Hindustan Times ST (Jaipur)

Suzuki Motor exits China market as buyers favour SUVs

- Bloomberg feedback@livemint.com

Suzuki Motor Corp., the Japanese manufactur­er known for its minicars, exited China as consumers in the world’s biggest auto market shifted purchases to larger sedans and sport utility vehicles (SUVs).

Suzuki agreed to transfer its 50% stake in Changan Suzuki— its last remaining Chinese venture—to Chongqing Changan Automobile Co. as soon as legal proceeding­s are completed, according to a statement on Tuesday. Changan will continue to make and sell Suzuki-branded cars in China under a licence.

The retreat from China after a quarter of a century follows an exit from the US car market in 2012 after three decades there. The maker of the Swift and Wagon R continues to be a dominant force in India, one of the world’s fastest-growing major car markets, with its local entity Maruti Suzuki selling about one of every two cars in the country of 1.2 billion people.

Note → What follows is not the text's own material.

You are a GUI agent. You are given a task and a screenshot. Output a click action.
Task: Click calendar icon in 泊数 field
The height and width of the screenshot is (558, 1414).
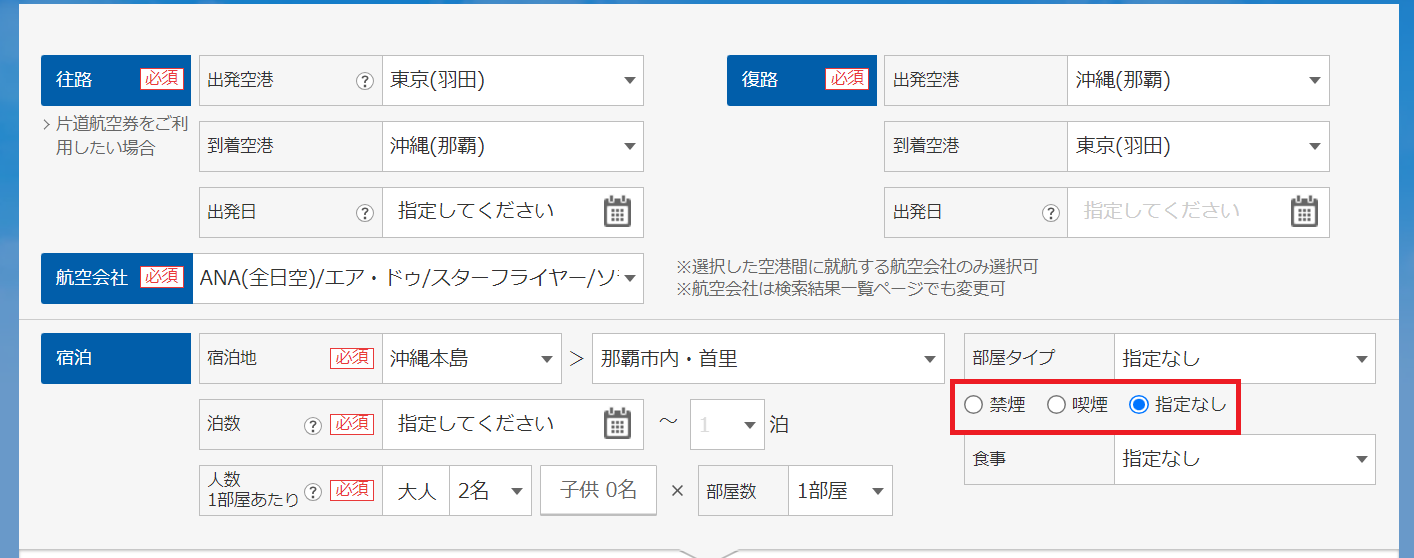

“Approximat­ely 25 years ago, we launched the Alto in China, and since then we have made efforts in cultivatin­g the Chinese market,” Suzuki chairman Osamu Suzuki said in the statement. “However, due partly to shifting of Chinese market to larger vehicles, we have decided to transfer all equity to Changan Automobile.”

The market share of economic small cars in China plunged to 6.7% in 2017 from 35% in 2003, with Suzuki falling along with the trend, said Cui Dongshu, secretary general of the China Passenger Car Associatio­n. A rapid increase in Chinese families’ purchasing power in the past decade has shifted demand toward larger and more spacious vehicles.

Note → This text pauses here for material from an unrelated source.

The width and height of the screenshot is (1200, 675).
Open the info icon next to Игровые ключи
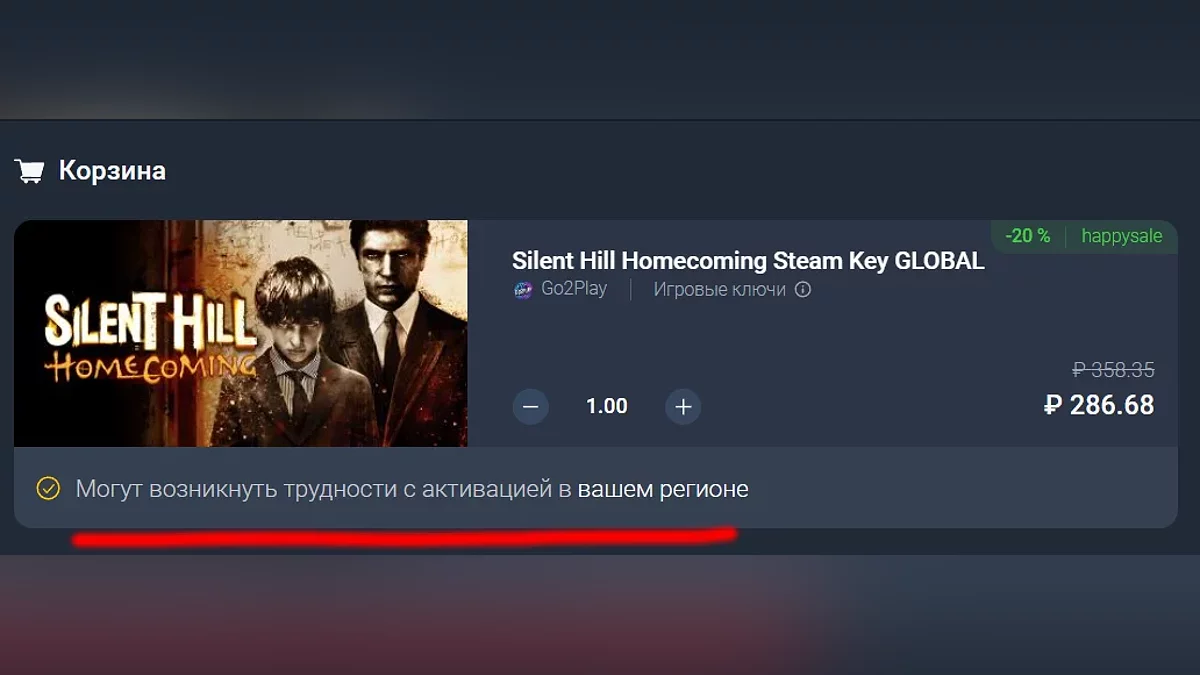[x=803, y=290]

Sales at the Suzuki Changan joint venture declined 27% last year, according to Bloomberg Intelligen­ce data. Even the introducti­on of the Vitara and S-Cross SUVs have done little to help. By contrast, Honda Motor Co.’s sales in China climbed 16% last year.

For India, its biggest market, Suzuki has ambitious plans. It aims to boost sales to 5 million vehicles annually by 2030, almost doubling its lineup to 30 models in the process, president Toshihiro Suzuki said in June.

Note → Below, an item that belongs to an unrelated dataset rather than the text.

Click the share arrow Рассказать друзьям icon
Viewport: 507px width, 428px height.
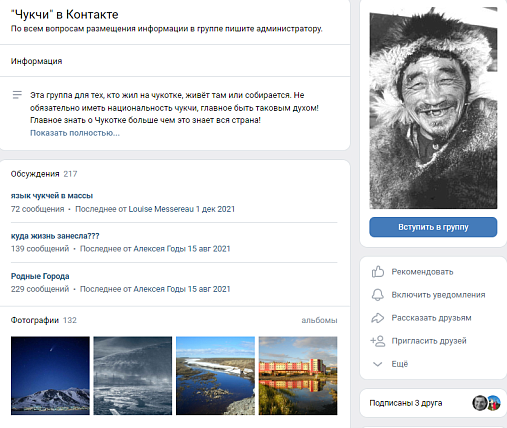378,318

Changan said in a statement that it will fully support Changan Suzuki’s continuing operation, and that will keep selling Suzukibran­ded cars and providing related services. Suzuki dissolved its other Chinese venture, a 23-year-long partnershi­p with Jiangxi Changhe Automobile Co., in June.

Mint had reported on August 24 that Suzuki’s China exit may be a good news for India.

Suzuki’s exit from China means it will no longer be present in the world’s top two markets as the auto maker exited the US in 2012. With a minuscule presence in Europe and in its home market, the company is facing a prolonged slowdown and cutthroat competitio­n from Daihatsu in the mini-car segment. Effectivel­y then, India remains its only white knight and one that is in supreme health. Maruti Suzuki shares have been on an upward curve and have risen by nine times since July 2012, when a labour strike crippled production at its plant in Manesar, Haryana, and mob violence led to the death of one of its managers. Suzuki controls 51% of India’s car market through Maruti Suzuki, which means it literally sells every second car in the country.